I’ve been hanging out with a large ‘set’ of designers – the official term – this week, and it’s been a timely reminder of the good and not so good things about starting out.

As I get more experience, and think about the industry as a whole, it seems design can feel like a Lion King-style “Circle of Life”.

You graduate, you assist, you do fringe shows on the side. And then you’re a working designer, and you start to think of helping those starting out on the next cycle. Okay, the lack of lions trampled to death by bison could be where the analogy falls down.

This model for being a designer works well: assisting is a way of making money while learning on the job and can be a very nurturing experience. The ladder is passed down, as the next generation steps, blinking, into the sun.

Over the years, my peers and I have assisted many people. The experience has often been valuable, but not all the stories are good. From the friend who received comments deriding her “frumpy” clothing to the designer who tried to poach a job his assistant wanted, by going straight to the director.
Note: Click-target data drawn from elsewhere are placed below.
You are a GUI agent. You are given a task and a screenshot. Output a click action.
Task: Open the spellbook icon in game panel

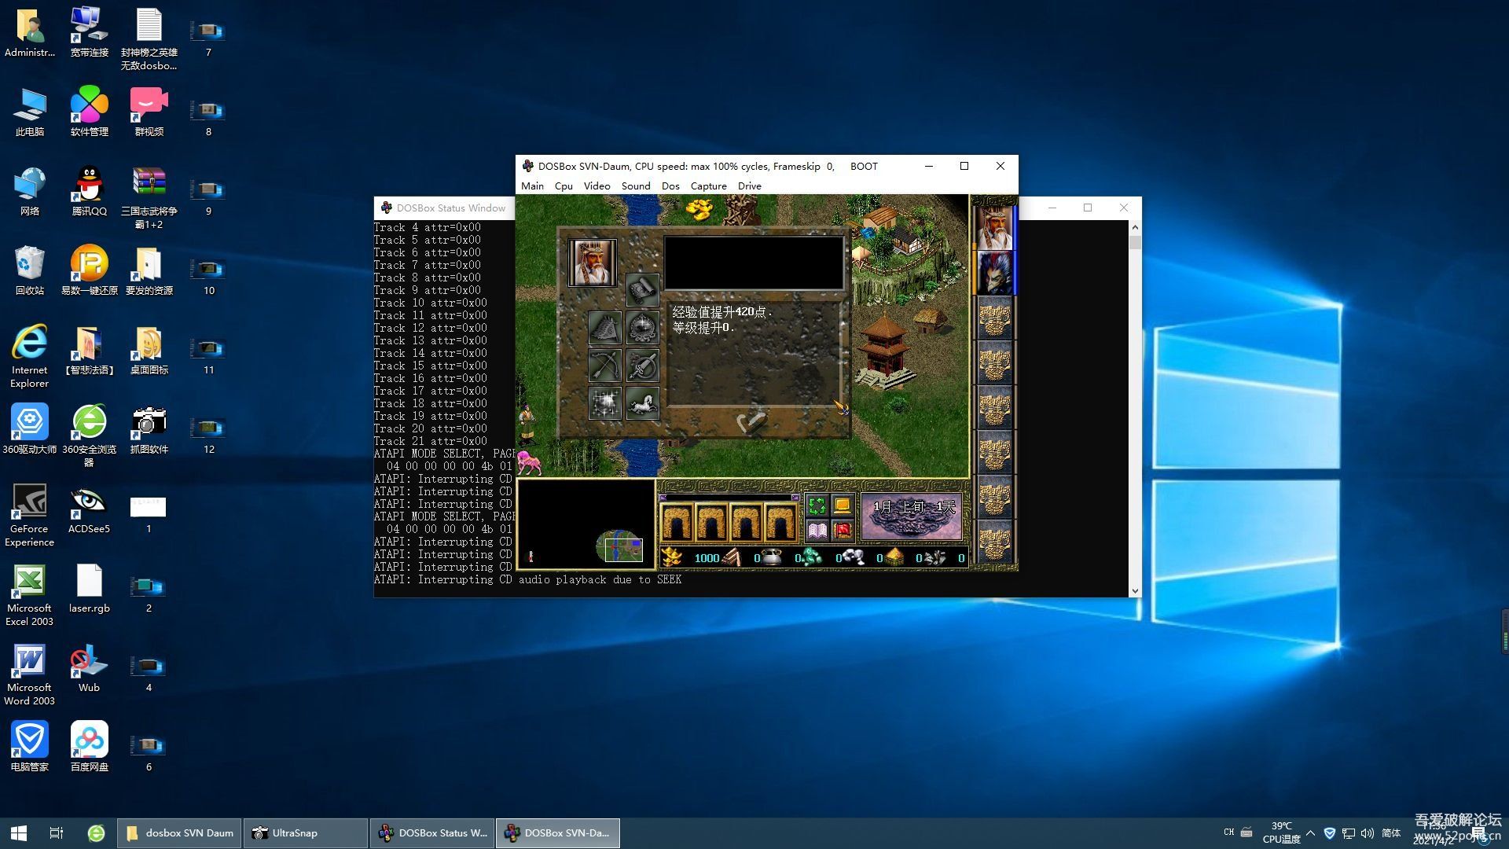pyautogui.click(x=817, y=531)
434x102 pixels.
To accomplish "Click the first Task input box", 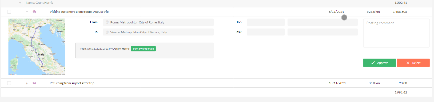I will click(266, 32).
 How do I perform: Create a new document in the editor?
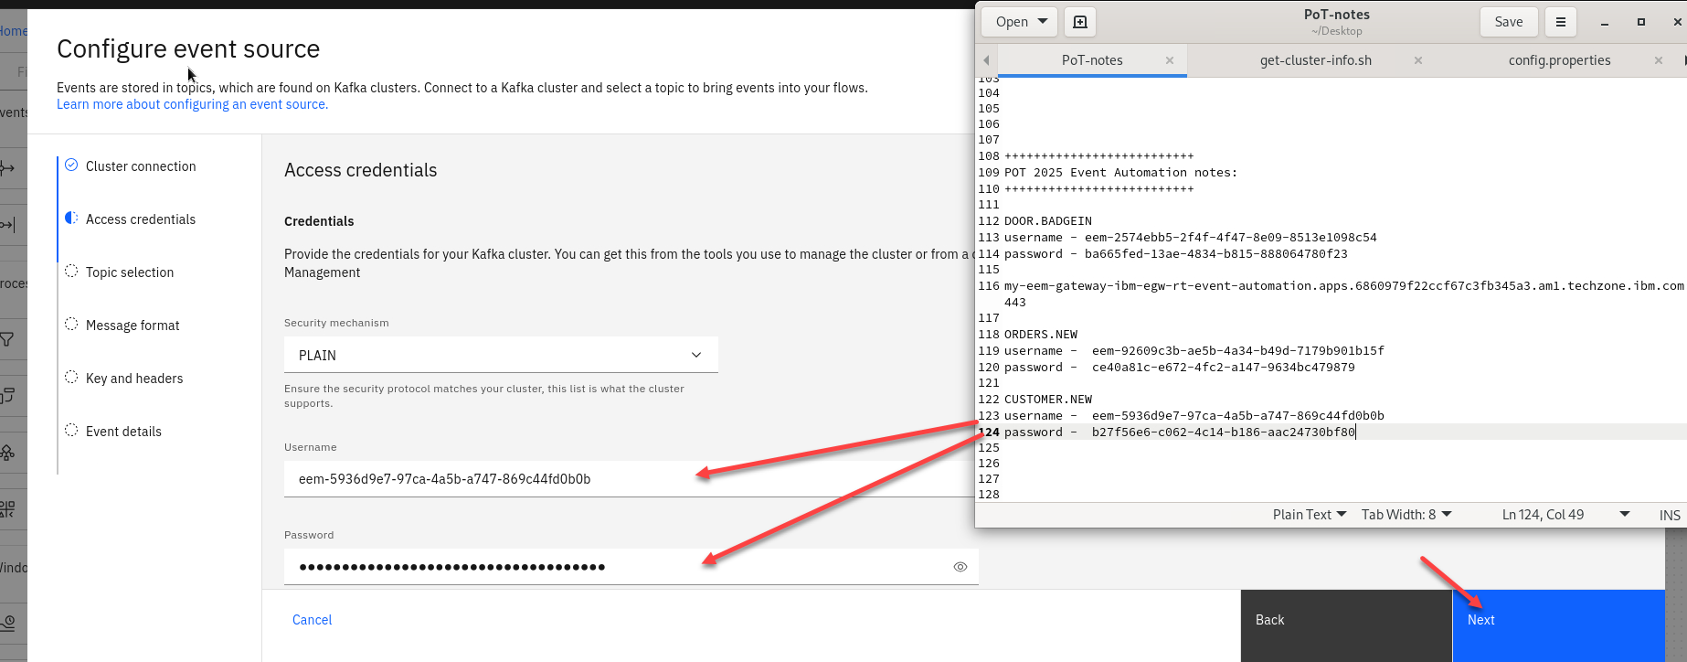point(1079,22)
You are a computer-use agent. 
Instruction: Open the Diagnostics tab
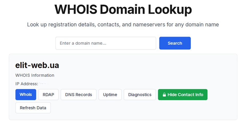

We have all heard stories, and it is clear that the industry has its fair share of problems. Those starting out as theatre designers can be intimidated – the first few steps on the career path can feel like entering the lion’s den.

How absolutely wrong that is. I recently took part in Tom Scutt’s brilliant Donmar on Design [1] festival, where I’ve been talking to design students. At the festival, the students were invited to ask us professional designers any questions, however icky.

There were moments when even I took a mental note of the answers. The students were enthusiastic, the designers open and honest. The conversation felt valuable.

It made me think about the significance of cross-generational conversations and how designers can sometimes be remote. We all have so much to learn from each other.

I left feeling incredibly positive, empowered and proud of how friendly a set of designers can be. I hope the students learned stuff too: there was gold in there for any up-and-comers paying attention.

Another thought-provoking moment this month was attending the announcement of the latest Linbury Prize. Regular readers will know I was lucky enough to win that prize last time around. I was nervous about going.

After a few “you has-been” jibes from the seasoned old guard, I was introduced to the new overall winner Basia Binkowska. I congratulated her on her wonderful design and we chatted about her work.

I saw a look of fear and excitement in her eyes that I remembered from the year before. Suddenly, I realised why I was there: I’d been sent back in time to remind her to breathe.

It’s easy to forget the things we needed to know and what we have to learn from each other, whether it’s practical knowledge, being honest about the issues or letting those starting out know that there is a sense of community in our set.